We do this by keeping our eyes on Jesus. He is our prophet, priest, and king. Jesus is our guide, we follow in his way. He ran this race first. He endured the cross, the ultimate crisis, because he could see the joy on the other side—the joy of a world made right, a world of true peace.
I am a fan of the band U2, perhaps you are as well. I enjoy many of their songs, however one of their songs that speaks to me very deeply is titled Wake Up Dead Man. The opening lyrics are as follows:
Jesus, Jesus help me
I’m alone in this world
And a messed-up world it is too
Tell me
Tell me the story
The one about eternity
And the way it’s all gonna be
Wake up
Wake up dead man
This song reminds me that there is a story, a plan. That God has a plan for creation.

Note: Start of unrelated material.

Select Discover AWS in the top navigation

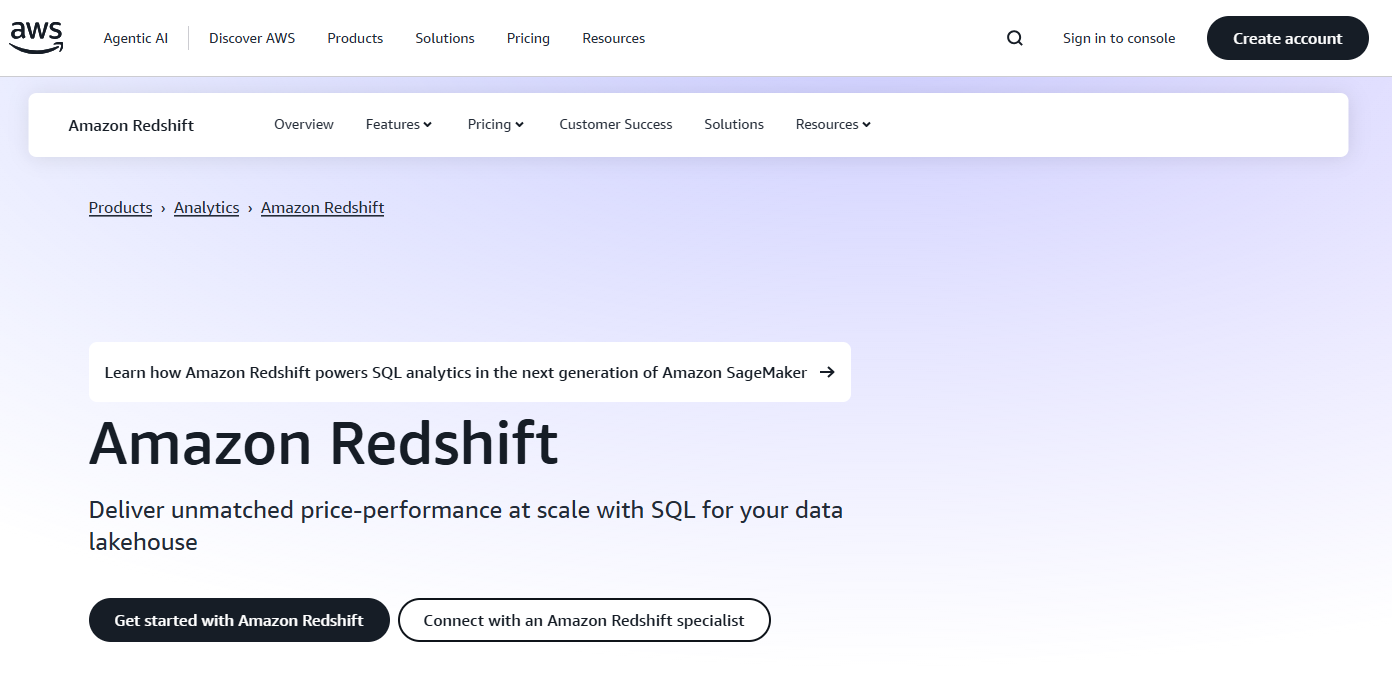pyautogui.click(x=251, y=38)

The dead man who is referenced, isn’t Jesus. Jesus has been resurrected and ascended to heaven. The dead man is me, I’m the one who needs to wake up to hear the story about eternity and how it’s all gonna be.
The question for us today is the same one Jesus asked the crowds two thousand years ago. Will we read the signs of our times? Will we have the courage to join Jesus in bringing the refining fire of truth and justice to the earth, even when it causes division? Will we stand with that great cloud of witnesses and follow in the way of Jesus? Amen.